Investing in a photovoltaic system is only worthwhile if it performs well in the long term. Over time, the plant will be exposed to various dangers and influences that can damage the modules and other components. Therefore, most operators use property insurance to secure themselves against damages from weather, vandalism, etc.
In case of externally financed systems, an insurance that covers potential losses of earnings is common: this insurance takes effect if no solar power can be produced due to damage, repair or replacement of the system. If you operate your photovoltaic system on a leased roof or property, an additional operator liability insurance is strongly recommended.
Compare prices and services
Whatever the insurance you subscribed to, you should check and compare it regularly to be optimally ensured. Long-term insurance contracts in particular provide a good potential for optimization.
Insurers have gained a lot of experience with PV systems over the past years. Some insurance companies withdrew, others specialized in photovoltaics and improved their conditions. Since insurance premiums always relate to the replacement price of the system components, PV insurance policies can be well optimised. This is because the component prices have fallen significantly in recent years.
Getting out of bad contracts
Long contract duration? No problem! According to the German Insurance Contract Act (VVG), there are two ways to cancel and optimize bad contracts of a solar system insurance:
Special right of termination
Every year on September 30th, you can cancel old, long-term insurance contracts with a term of more than three years (§11 paragraph 4 of the VVG): if an insurance contract has already been running for more than two years, it can be cancelled at the end of each insurance year. The prerequisite is that the statutory period of notice of three months is respected.
In case of damage
Both contractual partners, the insurer and the policyholder, have an extraordinary right of termination after a claim (§ 92 VVG). The extraordinary termination right applies for a period of one month after the conclusion of settlement negotiations.

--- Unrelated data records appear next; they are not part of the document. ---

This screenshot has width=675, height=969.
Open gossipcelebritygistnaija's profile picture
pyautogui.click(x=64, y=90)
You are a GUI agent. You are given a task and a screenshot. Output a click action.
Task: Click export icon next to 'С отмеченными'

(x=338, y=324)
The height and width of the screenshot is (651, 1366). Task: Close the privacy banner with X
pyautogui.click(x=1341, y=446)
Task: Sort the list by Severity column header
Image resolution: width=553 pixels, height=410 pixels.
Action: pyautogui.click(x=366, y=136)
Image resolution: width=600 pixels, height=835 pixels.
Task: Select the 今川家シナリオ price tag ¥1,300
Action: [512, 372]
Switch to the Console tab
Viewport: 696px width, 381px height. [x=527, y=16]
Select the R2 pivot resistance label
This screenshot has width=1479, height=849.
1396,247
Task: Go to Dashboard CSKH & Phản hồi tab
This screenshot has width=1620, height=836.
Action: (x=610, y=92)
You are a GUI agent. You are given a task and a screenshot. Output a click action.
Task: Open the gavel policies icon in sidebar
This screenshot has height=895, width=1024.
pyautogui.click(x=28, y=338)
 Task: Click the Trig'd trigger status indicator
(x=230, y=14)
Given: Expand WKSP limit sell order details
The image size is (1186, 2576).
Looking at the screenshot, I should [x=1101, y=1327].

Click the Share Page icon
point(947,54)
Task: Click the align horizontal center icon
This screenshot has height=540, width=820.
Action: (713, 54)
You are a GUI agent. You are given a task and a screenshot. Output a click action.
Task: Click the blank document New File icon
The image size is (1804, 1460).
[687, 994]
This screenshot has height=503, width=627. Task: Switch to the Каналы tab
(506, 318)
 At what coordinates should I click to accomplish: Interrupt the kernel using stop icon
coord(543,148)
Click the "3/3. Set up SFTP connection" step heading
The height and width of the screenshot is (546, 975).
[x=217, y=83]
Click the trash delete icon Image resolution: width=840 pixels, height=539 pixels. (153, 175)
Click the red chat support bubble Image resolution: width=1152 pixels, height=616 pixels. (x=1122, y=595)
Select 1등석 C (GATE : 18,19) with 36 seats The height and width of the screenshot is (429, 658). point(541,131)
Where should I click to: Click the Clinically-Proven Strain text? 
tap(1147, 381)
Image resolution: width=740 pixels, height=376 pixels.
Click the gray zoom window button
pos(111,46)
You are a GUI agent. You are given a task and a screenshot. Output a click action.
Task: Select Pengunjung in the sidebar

To ensure that the insurance company really pays in the event of damage, operators must fulfil certain obligations. Insurers can reduce, refuse, or even challenge the contract if:
- previous claims or a termination by the previous insurer were concealed or the risk situation was misrepresented,
- the installations do not comply with the technical regulations, or
- an increase in risk has not been reported. A change of use of the building on which a roof system is installed or a missing fence on an open space system increases dangers.
Maintain and service your system regularly. The installation should also be carried out professionally. The QSVD (Qualitätsverband Solar- und Dachtechnik e.V.) defines sensible and handy guidelines for this. If your system is in good condition, it is unlikely that uninsured damage will occur.
The first three steps in case of damage
Your system has been damaged. Not a catastrophe, because that’s exactly what you have an insurance for.
1. Act as if you are not insured
By virtue of the obligation to minimise loss, you are legally obliged to initially reduce the damage to the insured object yourself. In doing so, the insurer is not liable for additional costs due to negligent delay in restoration or too expensive restoration.
2. Complete documentation
You cannot take too many photos! Make sure that the quality is good and take photos from large to small. So if a cable breaks, take a photo of the roof/module row/module/cable/fracture point. In addition, sketches, technical documentation, and cost estimates contribute to a conclusive presentation and can speed up regulation.
3. Communicate with the claim’s handler
Immediate contact and consultation are essential, especially if the extent of the damage is increased by unforeseen costs, undetected damage or delays.